Principle:Duckdb Duckdb Parquet Serialization
| Knowledge Sources | |
|---|---|
| Domains | Columnar_Storage, Serialization, Data_Format |
| Last Updated | 2026-02-07 12:00 GMT |
Overview
A columnar file format type system and metadata serialization scheme based on Apache Thrift, defining how structured data schemas, statistics, and encoding metadata are stored within Parquet files.
Description
Apache Parquet is a columnar storage file format designed for efficient analytical processing of large datasets. The Parquet format uses Apache Thrift as its serialization framework for encoding file metadata, schema information, column statistics, and other structural elements. Understanding the Parquet type system and serialization is essential for reading and writing Parquet files correctly.

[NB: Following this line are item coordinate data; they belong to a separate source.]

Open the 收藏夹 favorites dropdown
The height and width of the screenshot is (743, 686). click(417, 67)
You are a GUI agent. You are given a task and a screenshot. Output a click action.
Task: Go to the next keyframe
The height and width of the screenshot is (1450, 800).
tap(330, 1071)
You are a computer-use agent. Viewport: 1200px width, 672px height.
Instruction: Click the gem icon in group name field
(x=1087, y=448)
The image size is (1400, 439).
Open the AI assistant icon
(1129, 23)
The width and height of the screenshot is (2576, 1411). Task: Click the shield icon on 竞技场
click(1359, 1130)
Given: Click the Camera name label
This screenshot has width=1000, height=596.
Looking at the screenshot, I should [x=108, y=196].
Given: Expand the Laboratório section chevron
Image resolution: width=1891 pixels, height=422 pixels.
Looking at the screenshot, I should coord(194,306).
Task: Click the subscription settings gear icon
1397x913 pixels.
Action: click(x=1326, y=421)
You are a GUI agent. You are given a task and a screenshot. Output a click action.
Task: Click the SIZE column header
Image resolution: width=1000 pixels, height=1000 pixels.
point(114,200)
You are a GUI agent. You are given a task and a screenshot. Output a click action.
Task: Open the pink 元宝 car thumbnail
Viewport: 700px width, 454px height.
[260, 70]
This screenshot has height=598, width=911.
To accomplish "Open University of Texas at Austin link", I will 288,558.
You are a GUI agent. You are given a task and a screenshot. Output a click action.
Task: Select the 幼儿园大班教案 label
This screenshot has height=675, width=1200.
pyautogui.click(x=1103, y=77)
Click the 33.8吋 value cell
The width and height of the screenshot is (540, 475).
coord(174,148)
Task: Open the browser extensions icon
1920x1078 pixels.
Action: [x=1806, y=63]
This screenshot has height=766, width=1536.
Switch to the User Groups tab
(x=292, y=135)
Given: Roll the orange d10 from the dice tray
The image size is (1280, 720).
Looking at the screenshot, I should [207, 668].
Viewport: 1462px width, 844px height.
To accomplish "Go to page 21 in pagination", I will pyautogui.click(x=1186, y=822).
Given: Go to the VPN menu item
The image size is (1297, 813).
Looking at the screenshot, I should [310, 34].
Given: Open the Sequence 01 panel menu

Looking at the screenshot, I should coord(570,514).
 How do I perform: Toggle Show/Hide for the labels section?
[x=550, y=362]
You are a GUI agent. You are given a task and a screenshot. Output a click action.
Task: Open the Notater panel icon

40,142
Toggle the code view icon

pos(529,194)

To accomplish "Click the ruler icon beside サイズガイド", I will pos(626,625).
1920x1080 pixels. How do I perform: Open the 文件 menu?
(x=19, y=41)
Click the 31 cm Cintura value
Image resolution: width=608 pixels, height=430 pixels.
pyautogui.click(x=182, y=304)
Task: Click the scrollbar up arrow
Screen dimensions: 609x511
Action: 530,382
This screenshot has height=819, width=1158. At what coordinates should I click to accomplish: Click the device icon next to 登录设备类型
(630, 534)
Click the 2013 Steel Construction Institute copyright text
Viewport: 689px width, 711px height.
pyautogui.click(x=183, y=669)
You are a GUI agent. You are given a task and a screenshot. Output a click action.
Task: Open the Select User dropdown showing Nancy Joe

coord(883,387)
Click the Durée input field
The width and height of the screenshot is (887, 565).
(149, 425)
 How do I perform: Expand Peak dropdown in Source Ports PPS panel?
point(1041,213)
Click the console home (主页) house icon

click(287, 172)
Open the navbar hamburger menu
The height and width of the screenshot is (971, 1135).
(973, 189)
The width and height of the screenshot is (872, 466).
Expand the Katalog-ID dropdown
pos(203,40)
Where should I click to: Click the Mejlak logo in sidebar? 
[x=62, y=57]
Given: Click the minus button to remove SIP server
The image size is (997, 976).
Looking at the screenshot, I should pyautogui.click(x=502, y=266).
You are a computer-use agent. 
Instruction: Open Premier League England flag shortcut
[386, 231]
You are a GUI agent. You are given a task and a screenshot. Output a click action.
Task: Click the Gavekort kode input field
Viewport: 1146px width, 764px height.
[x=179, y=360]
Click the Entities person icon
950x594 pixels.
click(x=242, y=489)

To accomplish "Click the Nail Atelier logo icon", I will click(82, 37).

The Parquet type system defines a set of primitive physical types (BOOLEAN, INT32, INT64, INT96, FLOAT, DOUBLE, BYTE_ARRAY, FIXED_LEN_BYTE_ARRAY) and logical types that layer additional semantics on top (STRING, DATE, TIMESTAMP, DECIMAL, UUID, etc.). The schema is represented as a tree of schema elements, where leaf nodes represent physical columns and intermediate nodes represent nested structures (groups). This schema representation is directly derived from Google's Dremel paper and supports complex nested data through repetition and definition levels.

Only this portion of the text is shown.